▶ 과제 제시: 아래 모든 항목을 한 줄당 문자열 하나씩 JSON 목록으로 정리하시오. 빈 줄은 빼시오.
╭─ 제공 자료
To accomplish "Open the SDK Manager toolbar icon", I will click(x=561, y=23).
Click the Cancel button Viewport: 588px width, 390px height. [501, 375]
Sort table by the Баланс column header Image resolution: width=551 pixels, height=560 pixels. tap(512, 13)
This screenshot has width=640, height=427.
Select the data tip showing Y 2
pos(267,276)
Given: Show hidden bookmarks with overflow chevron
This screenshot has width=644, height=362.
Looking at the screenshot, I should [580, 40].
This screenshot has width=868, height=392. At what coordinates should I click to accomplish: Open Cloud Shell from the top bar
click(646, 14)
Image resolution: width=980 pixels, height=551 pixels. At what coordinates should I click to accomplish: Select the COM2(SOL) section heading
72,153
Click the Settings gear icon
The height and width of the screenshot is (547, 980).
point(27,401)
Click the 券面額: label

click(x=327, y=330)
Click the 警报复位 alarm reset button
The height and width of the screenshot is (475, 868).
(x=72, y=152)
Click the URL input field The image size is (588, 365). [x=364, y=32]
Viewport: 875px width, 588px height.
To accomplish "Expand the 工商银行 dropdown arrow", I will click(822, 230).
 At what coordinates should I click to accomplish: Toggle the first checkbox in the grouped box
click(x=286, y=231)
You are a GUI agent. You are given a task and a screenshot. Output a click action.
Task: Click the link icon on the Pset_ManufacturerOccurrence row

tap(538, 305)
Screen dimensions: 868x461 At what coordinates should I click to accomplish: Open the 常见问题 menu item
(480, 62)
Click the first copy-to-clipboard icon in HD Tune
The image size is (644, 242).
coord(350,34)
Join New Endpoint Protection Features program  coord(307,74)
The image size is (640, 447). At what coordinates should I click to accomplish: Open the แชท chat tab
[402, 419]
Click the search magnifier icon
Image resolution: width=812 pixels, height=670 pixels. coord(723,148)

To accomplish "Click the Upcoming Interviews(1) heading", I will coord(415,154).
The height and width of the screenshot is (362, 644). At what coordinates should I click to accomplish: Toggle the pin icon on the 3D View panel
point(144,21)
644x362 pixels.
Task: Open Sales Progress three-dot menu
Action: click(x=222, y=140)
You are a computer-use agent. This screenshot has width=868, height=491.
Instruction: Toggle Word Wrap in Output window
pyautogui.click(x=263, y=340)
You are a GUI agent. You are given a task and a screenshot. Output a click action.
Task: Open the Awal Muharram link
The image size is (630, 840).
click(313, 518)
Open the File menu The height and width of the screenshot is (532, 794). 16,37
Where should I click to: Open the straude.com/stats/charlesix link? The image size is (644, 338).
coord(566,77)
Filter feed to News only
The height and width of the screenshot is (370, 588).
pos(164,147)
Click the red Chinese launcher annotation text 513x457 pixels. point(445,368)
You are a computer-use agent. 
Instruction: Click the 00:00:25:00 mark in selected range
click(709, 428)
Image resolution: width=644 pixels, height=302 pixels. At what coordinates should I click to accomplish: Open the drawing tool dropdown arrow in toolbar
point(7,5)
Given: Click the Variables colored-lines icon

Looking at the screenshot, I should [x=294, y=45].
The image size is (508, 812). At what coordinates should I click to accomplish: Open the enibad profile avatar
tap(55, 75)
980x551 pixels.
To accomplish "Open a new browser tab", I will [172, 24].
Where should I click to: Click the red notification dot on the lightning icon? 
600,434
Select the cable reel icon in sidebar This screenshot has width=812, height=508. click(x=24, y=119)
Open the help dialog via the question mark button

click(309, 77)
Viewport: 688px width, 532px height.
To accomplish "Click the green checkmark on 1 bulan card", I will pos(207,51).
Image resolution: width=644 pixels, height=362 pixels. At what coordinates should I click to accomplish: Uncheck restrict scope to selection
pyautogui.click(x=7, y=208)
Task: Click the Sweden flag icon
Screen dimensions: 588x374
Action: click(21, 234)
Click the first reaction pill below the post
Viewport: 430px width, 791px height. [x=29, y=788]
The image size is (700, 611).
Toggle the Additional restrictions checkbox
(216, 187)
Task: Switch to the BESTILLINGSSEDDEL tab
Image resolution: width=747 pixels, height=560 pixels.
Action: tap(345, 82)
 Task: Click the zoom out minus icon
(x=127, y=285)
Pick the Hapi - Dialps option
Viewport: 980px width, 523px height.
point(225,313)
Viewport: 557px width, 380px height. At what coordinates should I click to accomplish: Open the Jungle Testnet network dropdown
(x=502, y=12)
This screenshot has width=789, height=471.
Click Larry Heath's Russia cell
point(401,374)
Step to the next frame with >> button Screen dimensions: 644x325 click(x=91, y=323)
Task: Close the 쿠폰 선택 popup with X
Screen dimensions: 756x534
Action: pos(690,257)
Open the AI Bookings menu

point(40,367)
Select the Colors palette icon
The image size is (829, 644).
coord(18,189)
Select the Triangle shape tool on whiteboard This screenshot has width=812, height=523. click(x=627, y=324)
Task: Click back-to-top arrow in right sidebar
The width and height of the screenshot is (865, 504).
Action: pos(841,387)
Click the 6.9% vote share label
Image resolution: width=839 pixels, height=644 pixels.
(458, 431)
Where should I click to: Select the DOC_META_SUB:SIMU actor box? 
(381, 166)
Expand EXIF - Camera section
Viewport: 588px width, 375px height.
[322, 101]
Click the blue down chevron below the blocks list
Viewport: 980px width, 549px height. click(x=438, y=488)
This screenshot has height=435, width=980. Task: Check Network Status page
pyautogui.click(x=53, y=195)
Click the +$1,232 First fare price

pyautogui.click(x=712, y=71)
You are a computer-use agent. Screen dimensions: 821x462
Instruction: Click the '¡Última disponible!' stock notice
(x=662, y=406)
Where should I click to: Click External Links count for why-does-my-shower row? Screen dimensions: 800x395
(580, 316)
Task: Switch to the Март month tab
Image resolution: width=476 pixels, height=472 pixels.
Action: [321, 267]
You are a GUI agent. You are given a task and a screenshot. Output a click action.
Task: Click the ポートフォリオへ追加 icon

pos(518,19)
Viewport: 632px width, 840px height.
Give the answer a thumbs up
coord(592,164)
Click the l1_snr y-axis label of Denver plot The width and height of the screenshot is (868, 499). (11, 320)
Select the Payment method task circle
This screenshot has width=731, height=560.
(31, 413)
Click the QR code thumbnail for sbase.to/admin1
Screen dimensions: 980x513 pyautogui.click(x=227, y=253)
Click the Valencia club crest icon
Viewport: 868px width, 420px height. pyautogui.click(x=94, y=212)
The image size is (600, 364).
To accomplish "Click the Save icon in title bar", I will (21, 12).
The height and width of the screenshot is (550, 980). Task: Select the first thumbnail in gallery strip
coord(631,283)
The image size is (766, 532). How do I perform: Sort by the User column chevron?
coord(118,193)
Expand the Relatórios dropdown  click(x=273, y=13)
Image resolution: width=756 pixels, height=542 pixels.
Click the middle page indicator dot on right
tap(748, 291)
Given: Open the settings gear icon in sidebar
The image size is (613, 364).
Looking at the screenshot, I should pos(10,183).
╰─
▶ 아래 답안:
[
  "To accomplish \"Open the SDK Manager toolbar icon\", I will click(x=561, y=23).",
  "Click the Cancel button Viewport: 588px width, 390px height. [501, 375]",
  "Sort table by the Баланс column header Image resolution: width=551 pixels, height=560 pixels. tap(512, 13)",
  "This screenshot has width=640, height=427.",
  "Select the data tip showing Y 2",
  "pos(267,276)",
  "Given: Show hidden bookmarks with overflow chevron",
  "This screenshot has width=644, height=362.",
  "Looking at the screenshot, I should [580, 40].",
  "This screenshot has width=868, height=392. At what coordinates should I click to accomplish: Open Cloud Shell from the top bar",
  "click(646, 14)",
  "Image resolution: width=980 pixels, height=551 pixels. At what coordinates should I click to accomplish: Select the COM2(SOL) section heading",
  "72,153",
  "Click the Settings gear icon",
  "The height and width of the screenshot is (547, 980).",
  "point(27,401)",
  "Click the 券面額: label",
  "click(x=327, y=330)",
  "Click the 警报复位 alarm reset button",
  "The height and width of the screenshot is (475, 868).",
  "(x=72, y=152)",
  "Click the URL input field The image size is (588, 365). [x=364, y=32]",
  "Viewport: 875px width, 588px height.",
  "To accomplish \"Expand the 工商银行 dropdown arrow\", I will click(822, 230).",
  " At what coordinates should I click to accomplish: Toggle the first checkbox in the grouped box",
  "click(x=286, y=231)",
  "You are a GUI agent. You are given a task and a screenshot. Output a click action.",
  "Task: Click the link icon on the Pset_ManufacturerOccurrence row",
  "tap(538, 305)",
  "Screen dimensions: 868x461 At what coordinates should I click to accomplish: Open the 常见问题 menu item",
  "(480, 62)",
  "Click the first copy-to-clipboard icon in HD Tune",
  "The image size is (644, 242).",
  "coord(350,34)",
  "Join New Endpoint Protection Features program  coord(307,74)",
  "The image size is (640, 447). At what coordinates should I click to accomplish: Open the แชท chat tab",
  "[402, 419]",
  "Click the search magnifier icon",
  "Image resolution: width=812 pixels, height=670 pixels. coord(723,148)",
  "To accomplish \"Click the Upcoming Interviews(1) heading\", I will coord(415,154).",
  "The height and width of the screenshot is (362, 644). At what coordinates should I click to accomplish: Toggle the pin icon on the 3D View panel",
  "point(144,21)",
  "644x362 pixels.",
  "Task: Open Sales Progress three-dot menu",
  "Action: click(x=222, y=140)",
  "You are a computer-use agent. This screenshot has width=868, height=491.",
  "Instruction: Toggle Word Wrap in Output window",
  "pyautogui.click(x=263, y=340)",
  "You are a GUI agent. You are given a task and a screenshot. Output a click action.",
  "Task: Open the Awal Muharram link",
  "The image size is (630, 840).",
  "click(313, 518)",
  "Open the File menu The height and width of the screenshot is (532, 794). 16,37",
  "Where should I click to: Open the straude.com/stats/charlesix link? The image size is (644, 338).",
  "coord(566,77)",
  "Filter feed to News only",
  "The height and width of the screenshot is (370, 588).",
  "pos(164,147)",
  "Click the red Chinese launcher annotation text 513x457 pixels. point(445,368)",
  "You are a computer-use agent. ",
  "Instruction: Click the 00:00:25:00 mark in selected range",
  "click(709, 428)",
  "Image resolution: width=644 pixels, height=302 pixels. At what coordinates should I click to accomplish: Open the drawing tool dropdown arrow in toolbar",
  "point(7,5)",
  "Given: Click the Variables colored-lines icon",
  "Looking at the screenshot, I should [x=294, y=45].",
  "The image size is (508, 812). At what coordinates should I click to accomplish: Open the enibad profile avatar",
  "tap(55, 75)",
  "980x551 pixels.",
  "To accomplish \"Open a new browser tab\", I will [172, 24].",
  "Where should I click to: Click the red notification dot on the lightning icon? ",
  "600,434",
  "Select the cable reel icon in sidebar This screenshot has width=812, height=508. click(x=24, y=119)",
  "Open the help dialog via the question mark button",
  "click(309, 77)",
  "Viewport: 688px width, 532px height.",
  "To accomplish \"Click the green checkmark on 1 bulan card\", I will pos(207,51).",
  "Image resolution: width=644 pixels, height=362 pixels. At what coordinates should I click to accomplish: Uncheck restrict scope to selection",
  "pyautogui.click(x=7, y=208)",
  "Task: Click the Sweden flag icon",
  "Screen dimensions: 588x374",
  "Action: click(21, 234)",
  "Click the first reaction pill below the post",
  "Viewport: 430px width, 791px height. [x=29, y=788]",
  "The image size is (700, 611).",
  "Toggle the Additional restrictions checkbox",
  "(216, 187)",
  "Task: Switch to the BESTILLINGSSEDDEL tab",
  "Image resolution: width=747 pixels, height=560 pixels.",
  "Action: tap(345, 82)",
  " Task: Click the zoom out minus icon",
  "(x=127, y=285)",
  "Pick the Hapi - Dialps option",
  "Viewport: 980px width, 523px height.",
  "point(225,313)",
  "Viewport: 557px width, 380px height. At what coordinates should I click to accomplish: Open the Jungle Testnet network dropdown",
  "(x=502, y=12)",
  "This screenshot has width=789, height=471.",
  "Click Larry Heath's Russia cell",
  "point(401,374)",
  "Step to the next frame with >> button Screen dimensions: 644x325 click(x=91, y=323)",
  "Task: Close the 쿠폰 선택 popup with X",
  "Screen dimensions: 756x534",
  "Action: pos(690,257)",
  "Open the AI Bookings menu",
  "point(40,367)",
  "Select the Colors palette icon",
  "The image size is (829, 644).",
  "coord(18,189)",
  "Select the Triangle shape tool on whiteboard This screenshot has width=812, height=523. click(x=627, y=324)",
  "Task: Click back-to-top arrow in right sidebar",
  "The width and height of the screenshot is (865, 504).",
  "Action: pos(841,387)",
  "Click the 6.9% vote share label",
  "Image resolution: width=839 pixels, height=644 pixels.",
  "(458, 431)",
  "Where should I click to: Select the DOC_META_SUB:SIMU actor box? ",
  "(381, 166)",
  "Expand EXIF - Camera section",
  "Viewport: 588px width, 375px height.",
  "[322, 101]",
  "Click the blue down chevron below the blocks list",
  "Viewport: 980px width, 549px height. click(x=438, y=488)",
  "This screenshot has height=435, width=980. Task: Check Network Status page",
  "pyautogui.click(x=53, y=195)",
  "Click the +$1,232 First fare price",
  "pyautogui.click(x=712, y=71)",
  "You are a computer-use agent. Screen dimensions: 821x462",
  "Instruction: Click the '¡Última disponible!' stock notice",
  "(x=662, y=406)",
  "Where should I click to: Click External Links count for why-does-my-shower row? Screen dimensions: 800x395",
  "(580, 316)",
  "Task: Switch to the Март month tab",
  "Image resolution: width=476 pixels, height=472 pixels.",
  "Action: [321, 267]",
  "You are a GUI agent. You are given a task and a screenshot. Output a click action.",
  "Task: Click the ポートフォリオへ追加 icon",
  "pos(518,19)",
  "Viewport: 632px width, 840px height.",
  "Give the answer a thumbs up",
  "coord(592,164)",
  "Click the l1_snr y-axis label of Denver plot The width and height of the screenshot is (868, 499). (11, 320)",
  "Select the Payment method task circle",
  "This screenshot has width=731, height=560.",
  "(31, 413)",
  "Click the QR code thumbnail for sbase.to/admin1",
  "Screen dimensions: 980x513 pyautogui.click(x=227, y=253)",
  "Click the Valencia club crest icon",
  "Viewport: 868px width, 420px height. pyautogui.click(x=94, y=212)",
  "The image size is (600, 364).",
  "To accomplish \"Click the Save icon in title bar\", I will (21, 12).",
  "The height and width of the screenshot is (550, 980). Task: Select the first thumbnail in gallery strip",
  "coord(631,283)",
  "The image size is (766, 532). How do I perform: Sort by the User column chevron?",
  "coord(118,193)",
  "Expand the Relatórios dropdown  click(x=273, y=13)",
  "Image resolution: width=756 pixels, height=542 pixels.",
  "Click the middle page indicator dot on right",
  "tap(748, 291)",
  "Given: Open the settings gear icon in sidebar",
  "The image size is (613, 364).",
  "Looking at the screenshot, I should pos(10,183)."
]